• Excerpt provided
===

And compute its performance :

decisionTree.score(X_test, y_test)

Output: 0.504

50% accuracy, we’re far from the performance reached in our article.

Let’s display the Tree to analyze the result:

import graphviz

labels_unique = labels.quality.unique().tolist()
labels_unique.sort()
labels_unique

dot_data = tree.export_graphviz(decisionTree, out_file=None,
                                feature_names=features.columns.to_list(),
                                class_names=[str(x) for x in labels_unique],
                                filled=True, rounded=True,
                                special_characters=True)
graph = graphviz.Source(dot_data)
graph.render("wine")
graph

We see here that the Decision Tree does not have enough leaves to predict classes 3, 8 and 9.

Indeed the Decision Tree gives priority to the classes with the highest number of wines. Here, the tree has not yet had time to analyze the classes containing the least number of wines.

We’ll need a higher depth to get a good Decision Tree.

Pruned Decision Tree

Pruning is a technique used to reduce the complexity of a Decision Tree.

===

• Request 1
Could you reproduce the decision tree excerpt between "Output: 0.504" and "labels_unique.sort()", inclusive, substituting "precision" for "accuracy"?

• Information provided
===

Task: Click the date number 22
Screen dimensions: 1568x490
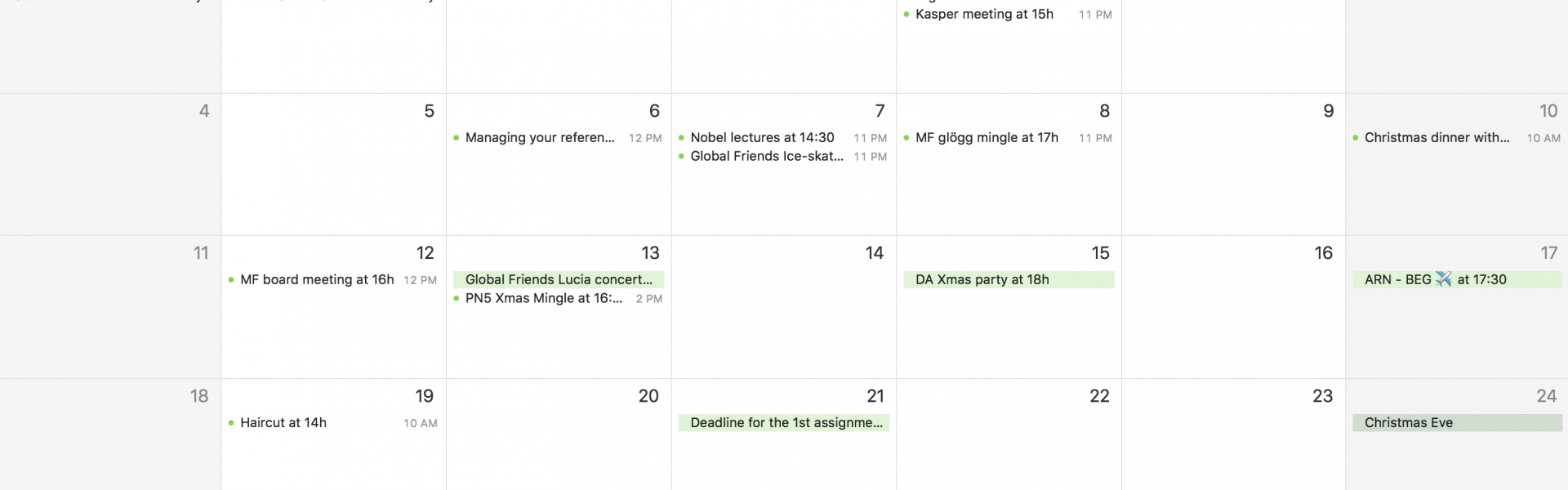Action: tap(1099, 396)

===

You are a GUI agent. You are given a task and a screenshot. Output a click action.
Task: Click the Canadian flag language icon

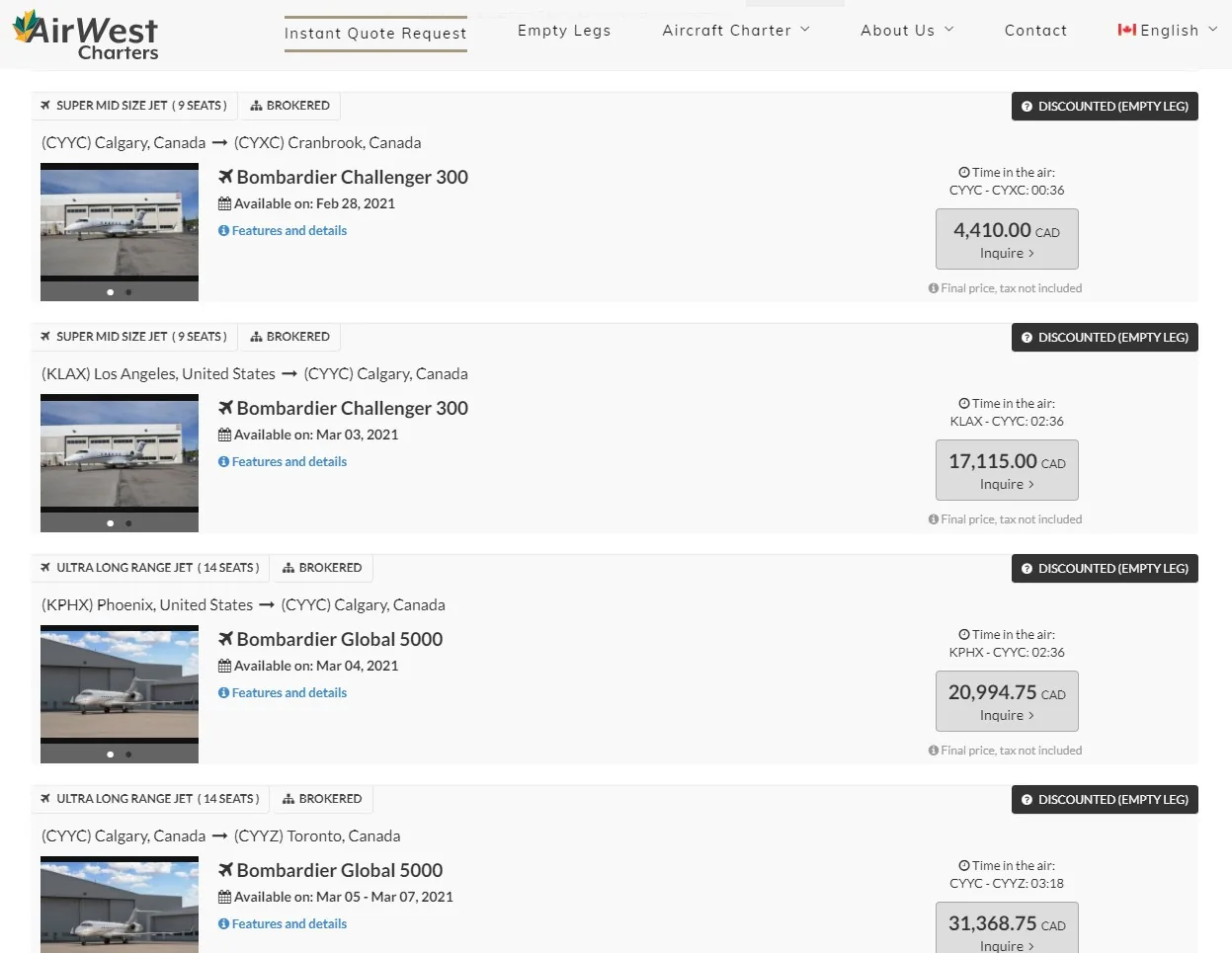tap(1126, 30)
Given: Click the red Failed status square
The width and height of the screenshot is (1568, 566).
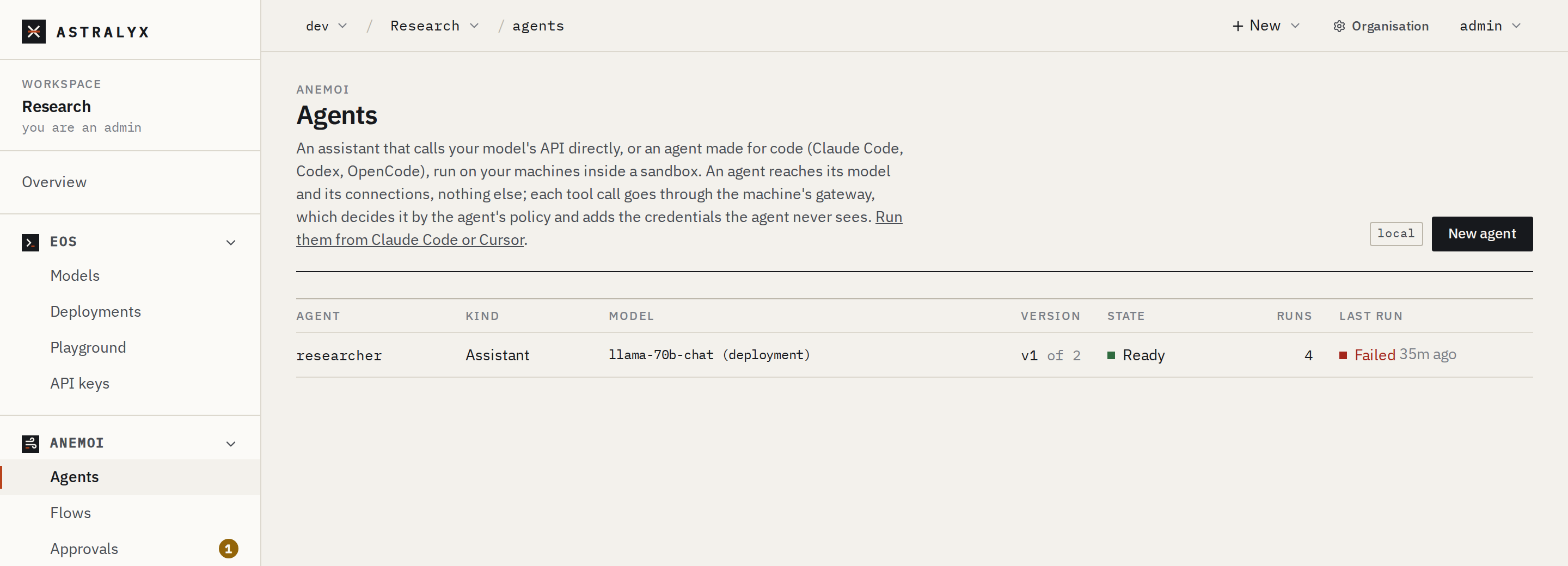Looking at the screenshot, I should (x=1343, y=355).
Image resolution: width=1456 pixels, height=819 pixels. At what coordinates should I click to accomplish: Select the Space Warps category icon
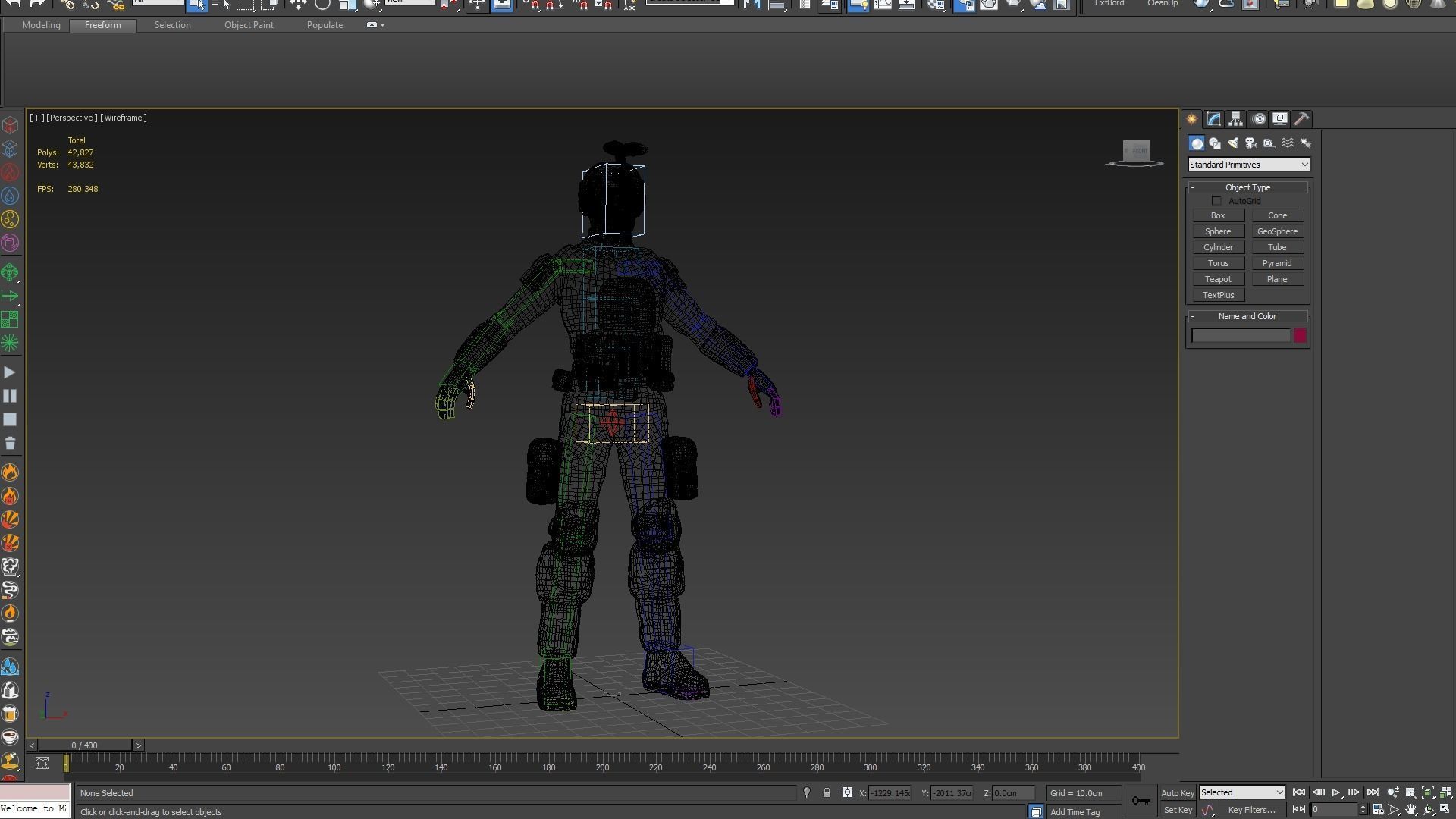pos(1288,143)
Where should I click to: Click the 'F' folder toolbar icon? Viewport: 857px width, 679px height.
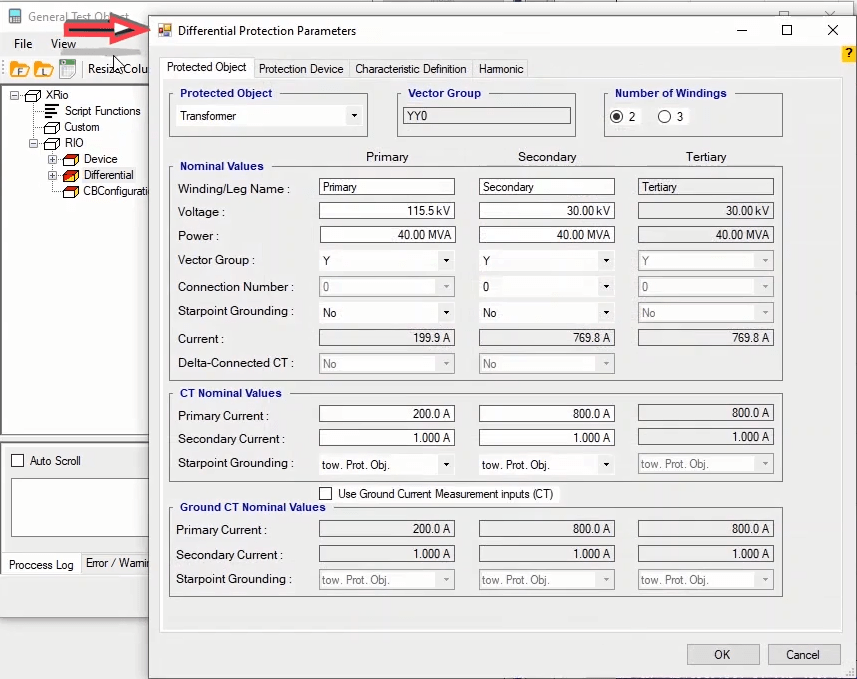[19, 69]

===

• Request 2
Can you output the records between the lines holding "You are a GUI" and "tap(1126, 30)", inclusive, character for character but without the pictures?

• Full solution 1
Output: 0.504

50% precision, we’re far from the performance reached in our article.

Let’s display the Tree to analyze the result:

import graphviz

labels_unique = labels.quality.unique().tolist()
labels_unique.sort()

• Full solution 2
You are a GUI agent. You are given a task and a screenshot. Output a click action.
Task: Click the Canadian flag language icon

tap(1126, 30)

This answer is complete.